In Florida, ‘Layaway Santa’ makes Christmas come early

'Layaway Santa' Greg Parady helped 76 Walmart shoppers pay off their layaway accounts. (NBC/WESH-Orlando Videos)

Last Saturday, financial analyst Greg Parady, 40, went into a central Florida Walmart planning to pick up some new bikes for an annual Toys-for-Tots charity drive held by his firm.

While he was there, he heard a customer express concern that she wouldn't be able to pay off her layaway account in time for Christmas.

Parady decided to help — and offered to pay off half of all layaway accounts with a balance of over $200 at the store, including accounts of customers already lined up at the counter.

In the end, the "Layaway Santa" paid $20,000 worth of charges on 76 accounts.

One young customer was so overwhelmed, she started to cry and had to sit down.

"Every time I looked over at her she would mouth the words, 'Thank you,'" Parady told NBC News.

"Everybody cried at one point or another because it was just, it was just amazing, and his wife and son were here, and it was like a family and you could tell he really cared," Walmart operations assistant manager Deb Davis told 9News.

"It was just a wonderful, wonderful thing that he did," she added.

Because the spending spree was a spontaneous one, Parady had to use three credits cards — and reassure his banks that the sudden charges weren't fraudulent ones.

"My controller had to stay on the phone with three different banks, they would approve it, two would go through, and then the automatic system declining it," said Parady. "She just kept flipping back and forth, it was going for a couple of hours."

"I can't believe (his credit cards) didn't melt he was running them so fast," Davis told Local 6.

Parady's incredible good deed made headlines everywhere. The Good Samaritan only hopes his story inspires others to give, too.

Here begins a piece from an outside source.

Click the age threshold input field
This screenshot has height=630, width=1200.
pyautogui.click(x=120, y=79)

"I didn't intend for the attention but I hope it motivates other people," Parady told NBC News. "I hope everyone will use it as a tool to give in their own way. It doesn't have to be money, it can be time, or just something kind."

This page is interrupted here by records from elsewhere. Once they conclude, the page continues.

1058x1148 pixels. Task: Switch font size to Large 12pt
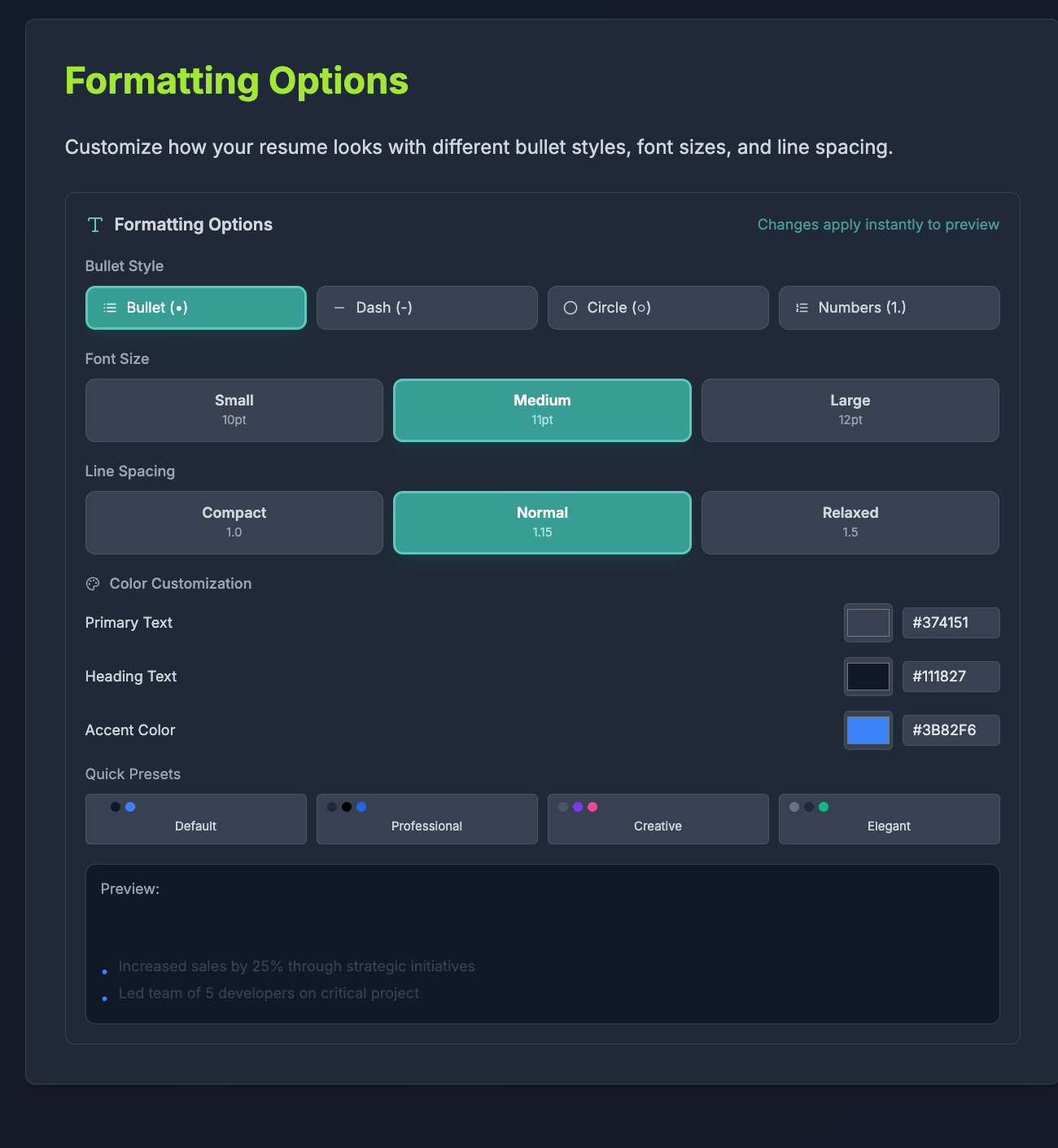click(850, 410)
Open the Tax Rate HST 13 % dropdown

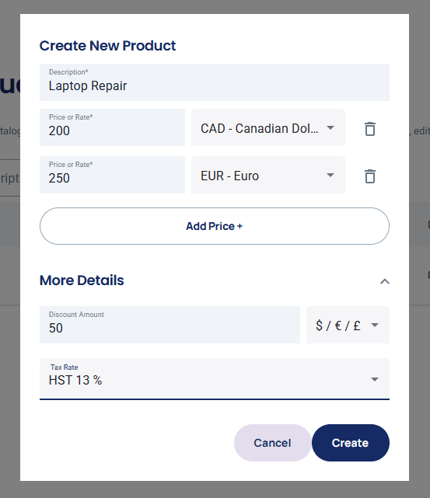(214, 379)
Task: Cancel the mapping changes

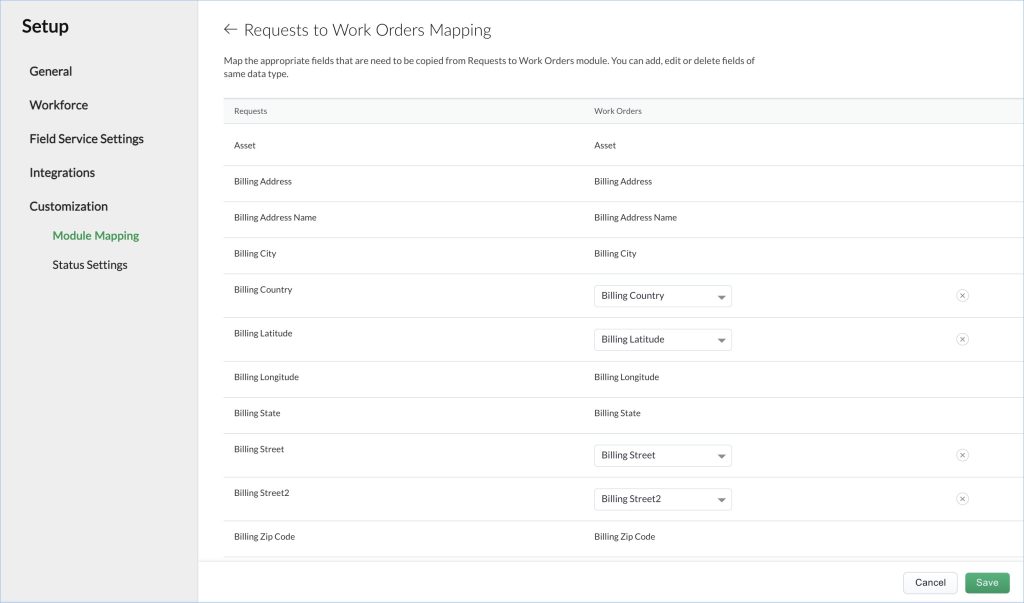Action: (930, 582)
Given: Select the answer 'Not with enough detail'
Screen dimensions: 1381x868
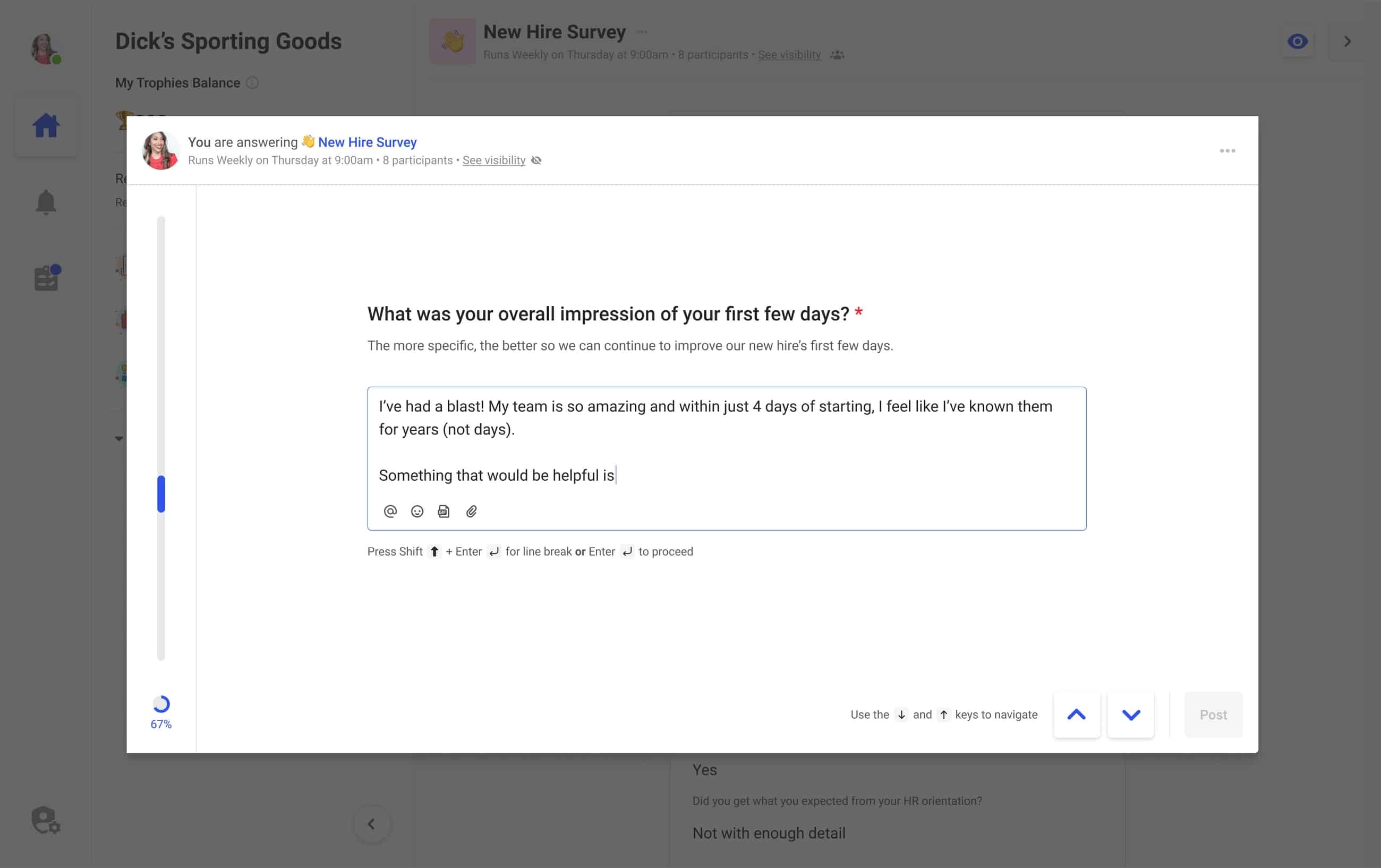Looking at the screenshot, I should [x=769, y=832].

Cindy Nazzaro, the managing partner at Parady Financial, told The Villages Daily Sun that Parady's act of generosity didn't surprise her.

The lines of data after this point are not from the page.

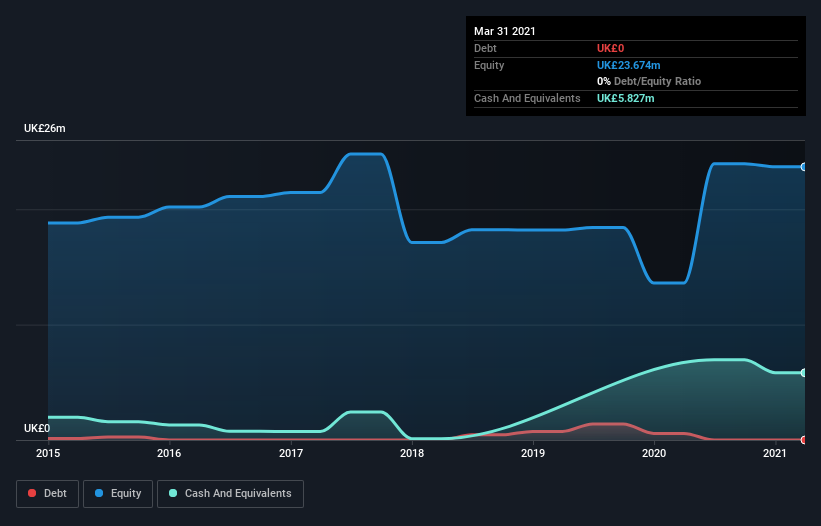Image resolution: width=821 pixels, height=526 pixels.
Task: Toggle Cash And Equivalents legend item
Action: (x=230, y=493)
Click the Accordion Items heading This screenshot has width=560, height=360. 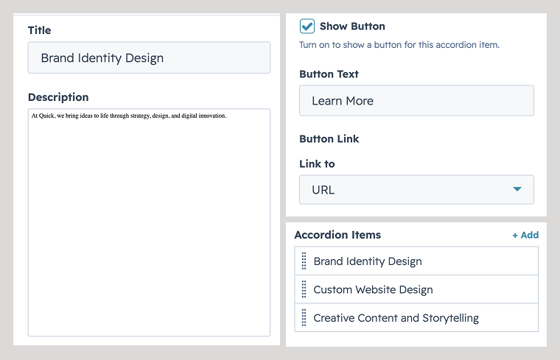click(338, 235)
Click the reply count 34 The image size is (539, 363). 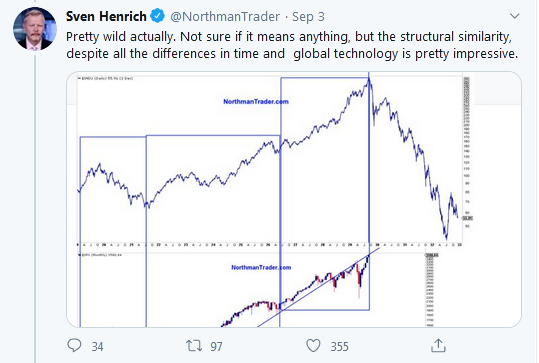(97, 346)
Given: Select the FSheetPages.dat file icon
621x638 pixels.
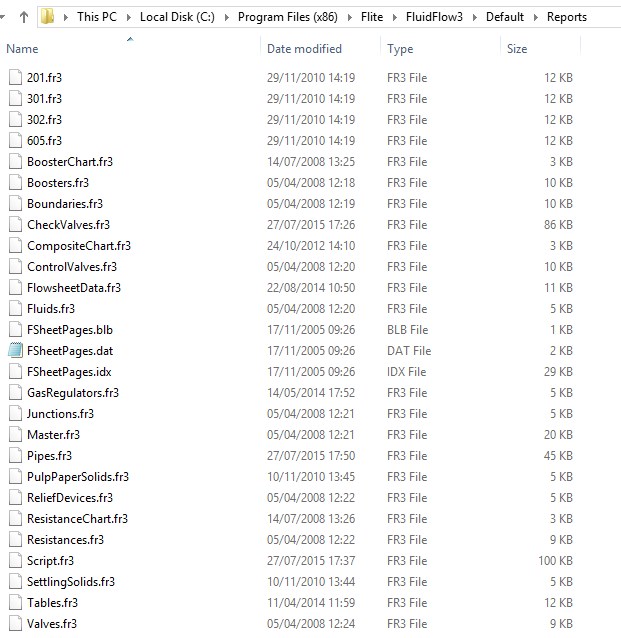Looking at the screenshot, I should 14,351.
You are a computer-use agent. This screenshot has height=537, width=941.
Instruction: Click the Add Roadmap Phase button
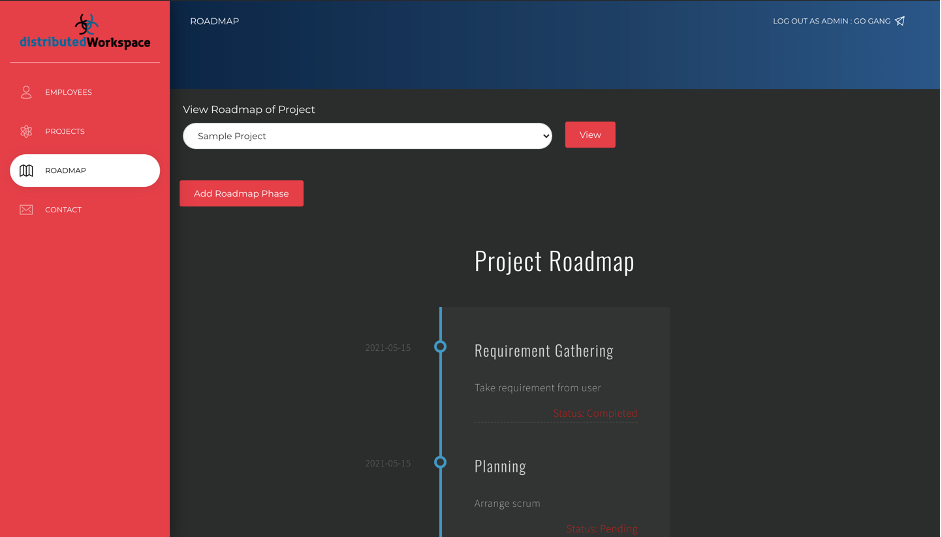(241, 194)
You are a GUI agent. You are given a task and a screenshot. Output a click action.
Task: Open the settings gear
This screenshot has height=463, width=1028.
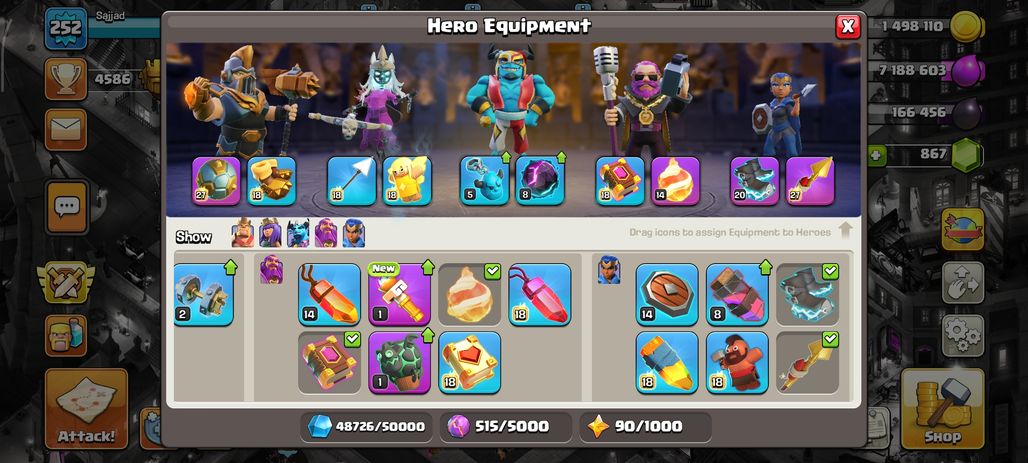pos(962,335)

"I've known him for years and he just does things because he feels like doing them," she said. "It brought us all to tears...and made me realize we work in an awesome community. This is Greg's way of giving back to the community, paying them back for how gracious they've been to us."

Parady isn't the only "Layaway Santa" to help struggling families cover their bills this year.

So far, Walmart has tallied more than 1,000 instances of stranger paying down others' layaway accounts this season.

And in Shillington, Penn., a "Layaway Santa" who paid off numerous Kmart accounts inspired one mom to spend the money she'd been saving to pay off her account on a local child in need.